• [Document passage]
Dr. Céline Merlet: Social bias is the cause of the underrepresentation of women in science
February 11, The International Day of Women and Girls in Science, seeks to promote equal opportunities for women and girls and their participation in science. Today we aim to advocate for creating conditions (working, social, …) that would allow women to pursue a career in science, particularly in STEM areas (science, technology, engineering, mathematics). To mark the occasion we asked Dr. Céline Merlet, an outstanding young scientist, to tell us more about her inspiration and career path. Dr. Merlet works as a CNRS researcher in the CIRIMAT laboratory at Université Toulouse III - Paul Sabatier working on developing multi-scale models to describe energy storage materials. She received the PRACE Ada Lovelace Award for HPC1 in 2021 for her outstanding impact on HPC in Europe. Not only has Dr Merlet decisively advanced the investigation of supercapacitors with numerous innovations; she is also active in “Femmes & Sciences”, an association that promotes women in science and technology.
- When / How did you know that you wanted to be a scientist?
When I was a teenager, I wanted to be a vet. I started the studies to become one but realised that I was more attracted by other areas of science: chemistry and computer science. So I changed field by joining a chemistry engineering school in Paris (Chimie ParisTech).
- Who or what inspired you to pursue studies in the STEM areas?
During my three years at the chemistry engineering school, we had the opportunity to conduct research projects in labs. I spent three weeks in the group of Prof. Mathieu Salanne at Sorbonne Université and realised that molecular simulations is what I wanted to do. I was simulating molten salts for applications in the energy field (salts like NaCl, i.e. kitchen table salt, liquid at high temperatures). Using computer science to study phenomena relevant for understanding and improving materials / devices was so enjoyable that I decided to continue in that direction.
- Did your family, friends and teachers support you in your decision to study STEM subjects?
My family was very supportive and I have the feeling this would have been the case for any topic. My parents wanted us to be able to do what we like. My teachers were also supportive. I was a bit worried when changing from biology to chemistry as I had imagined myself for a long time as a vet, so the discussions with my teachers really helped at this point.
- What is the subject of your research in present? (very briefly, perhaps with an image?)

• [Activity 1] Rewrite the Céline Merlet interview from "My family was" to "with an image?)", swapping "teachers" for "professors".
• [Activity 2] Continue the Céline Merlet interview from where it stops.

• [Recorded information]
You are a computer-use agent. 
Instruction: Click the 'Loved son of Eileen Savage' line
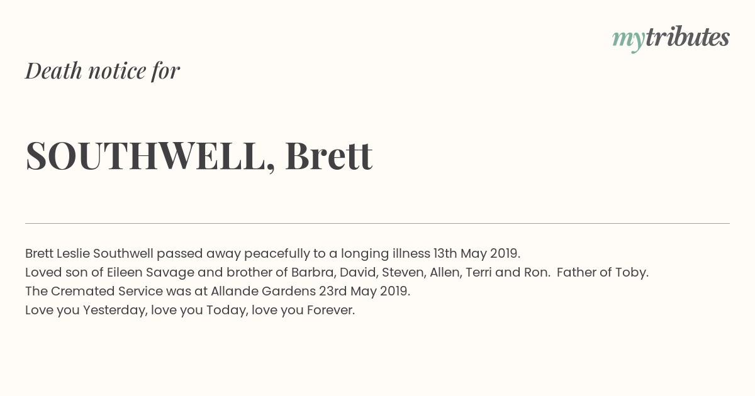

• [Exercise response 1]
My family was very supportive and I have the feeling this would have been the case for any topic. My parents wanted us to be able to do what we like. My professors were also supportive. I was a bit worried when changing from biology to chemistry as I had imagined myself for a long time as a vet, so the discussions with my professors really helped at this point.
- What is the subject of your research in present? (very briefly, perhaps with an image?)

• [Exercise response 2]
My research focuses mainly on solid-liquid interfaces in electrochemical systems, usually for energy storage systems such as batteries (used in laptops, smartphones, etc...) and supercapacitors (high power devices used in start-stop systems and for regenerative energy braking among other applications). I use computer simulations to study phenomena happening at the molecular scales in pores of nanometer size, i.e. holes of around a billionth of a meter. The joined image, extracted from a computer simulation, illustrates solvent molecules and ions (charged molecules), in green/blue/red in these pores of the porous carbon materials, in black.
- What would be your message to girls, who would like to pursue their interest in STEM subjects, but hesitate to enter a field, where women are significantly underrepresented? (or something along this line…)
If women are underrepresented in some STEM subjects, this is unfortunately due to societal bias but not at all to competence or skills. Everyone should be able to do what they like without worrying about gender considerations.
Edited by: Lucia Demovičová a Halyna Hyryavets, CSČ SAV, v. v. i.
Photo by Françoise Viala
1 PRACE Ada Lovelace Award is annually awarded to a female scientist who makes an outstanding contribution to and impact on HPC in Europe and the world, and serves as a role model for women who are at the start of their scientific careers. The award is named after the Countess of Lovelace, a British mathematician who lived in the 19th century and among else worked with Charles Babbage on the Machine they called the Analytical Engine – one of the first precursors of computers. Many historians regard Ada Lovelace’s contribution to this mechanical calculator as the very first algorithm – and herself as the first person to be rightly called a programmer.